What's New in R 4.4
R 4.4.0, nicknamed “Puppy Cup,” landed on April 24th, 2024. This release is notable for bringing experimental tail-call optimization to base R—a feature that has long been requested by programmers who work with recursive algorithms. Beyond that, there are important changes to how R handles NULL values and complex numbers that may affect existing code.
This article covers the changes that matter most for practical R programming.
Experimental Tail-Call Optimization with Tailcall()
Recursion is elegant for problems like tree traversal, factorial calculation, and algorithms that naturally divide into smaller subproblems. The catch is that each recursive call adds a new frame to the call stack, and deep recursion can cause stack overflow errors.
R 4.4 introduces an experimental feature that addresses this: Tailcall(). This function tells R it can reuse the current stack frame instead of creating a new one when the recursive call is in tail position—meaning it is the very last thing the function does.

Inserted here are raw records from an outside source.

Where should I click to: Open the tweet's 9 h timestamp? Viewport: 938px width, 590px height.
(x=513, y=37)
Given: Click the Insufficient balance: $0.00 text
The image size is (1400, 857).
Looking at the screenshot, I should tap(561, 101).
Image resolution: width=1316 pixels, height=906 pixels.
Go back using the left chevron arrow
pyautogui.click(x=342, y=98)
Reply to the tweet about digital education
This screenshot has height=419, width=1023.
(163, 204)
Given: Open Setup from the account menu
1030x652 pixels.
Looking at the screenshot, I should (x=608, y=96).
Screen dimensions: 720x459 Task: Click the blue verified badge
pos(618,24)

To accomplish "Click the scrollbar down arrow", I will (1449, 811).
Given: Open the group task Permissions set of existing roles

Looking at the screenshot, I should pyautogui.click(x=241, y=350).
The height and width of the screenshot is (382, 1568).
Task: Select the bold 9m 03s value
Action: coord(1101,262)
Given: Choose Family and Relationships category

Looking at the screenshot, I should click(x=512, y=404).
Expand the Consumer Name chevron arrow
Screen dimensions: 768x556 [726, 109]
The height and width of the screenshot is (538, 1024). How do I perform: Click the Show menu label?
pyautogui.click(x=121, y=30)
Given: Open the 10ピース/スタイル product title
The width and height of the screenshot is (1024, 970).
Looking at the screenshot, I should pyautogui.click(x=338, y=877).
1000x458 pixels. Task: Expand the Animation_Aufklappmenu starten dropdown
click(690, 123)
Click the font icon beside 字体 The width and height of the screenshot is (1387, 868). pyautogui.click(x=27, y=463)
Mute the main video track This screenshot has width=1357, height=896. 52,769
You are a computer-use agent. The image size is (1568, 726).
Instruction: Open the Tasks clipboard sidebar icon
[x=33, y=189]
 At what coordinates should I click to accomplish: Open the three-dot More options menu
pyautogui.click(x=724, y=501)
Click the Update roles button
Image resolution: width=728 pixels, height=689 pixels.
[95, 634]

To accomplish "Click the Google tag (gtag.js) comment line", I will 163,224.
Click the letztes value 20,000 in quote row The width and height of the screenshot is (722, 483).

# Before R 4.4, this could overflow with large n
factorial <- function(n) {
if (n <= 1) return(1)
n * factorial(n - 1)
}
# With R 4.4 tail-call optimization
factorial_tail <- function(n, acc = 1) {
if (n <= 1) return(acc)
Tailcall(factorial_tail, n - 1, n * acc)
}
The acc parameter accumulates the result as we go, making the recursive call the final operation. With Tailcall(), R can optimize this to reuse the stack frame instead of growing the stack infinitely. This is particularly useful for algorithms that would otherwise require thousands of recursive calls.
This is marked experimental, so the behavior may change. It is also not a drop-in replacement for all recursive code—you need to structure functions with tail position in mind. Not every recursive function can be easily converted to use tail calls.
Changes to NULL Handling
R 4.4 changes how certain operations handle NULL values, and some existing code may behave differently.
The c() function now preserves NULL differently in certain contexts:
# Previously NULL was dropped silently
# Now behavior is more consistent
x <- list(NULL, 1, NULL)
c_vec <- c(NULL = "a", 1) # Named NULL elements are now preserved in some cases
The is.null() check remains the primary way to test for NULL, but be aware that subsetting operations that previously returned NULL for missing elements may now return something different.
If you have code that relies on specific NULL-coercion behavior, test it with R 4.4 before deploying. The changes are subtle but may catch code that made assumptions about how NULL propagates through various operations.
Complex Value Improvements
Working with complex numbers in R gets some welcome improvements:
# Complex arithmetic is now more consistent
z <- 1+2i
Conj(z) # Conjugate works as expected
Mod(z) # Modulus
Arg(z) # Argument in radians
# New behavior with NA in complex operations
z_na <- NA_complex_
z_na + 1 # Now properly propagates NA_complex_ instead of coercean incorrectly
The main improvement is that operations involving complex numbers and NA values now behave more predictably and consistently with other numeric types. This fixes edge cases that previously could produce surprising results.
What You Should Do
If you are upgrading to R 4.4:
-
Test recursive code — If you have functions using recursion, verify they still work. The tail-call optimization is optional but may affect stack behavior in unexpected ways for deeply nested calls.
-
Audit NULL handling — Code that relies on specific NULL-coercion quirks may need updates. Pay attention to code that builds vectors dynamically using
c()with potentially NULL values. -
Check complex number operations — Test any code that mixes complex numbers with NA values. The changes are improvements but may alter the output of existing calculations.
-
Update package dependencies — Make sure your critical packages support R 4.4 before upgrading production environments. Most major packages work, but some older packages may have compatibility issues.
The experimental tail-call feature is the most exciting addition. While it is not enabled by default for all recursive functions, having it available in base R opens up new possibilities for elegant solutions to problems that previously required workarounds or external packages.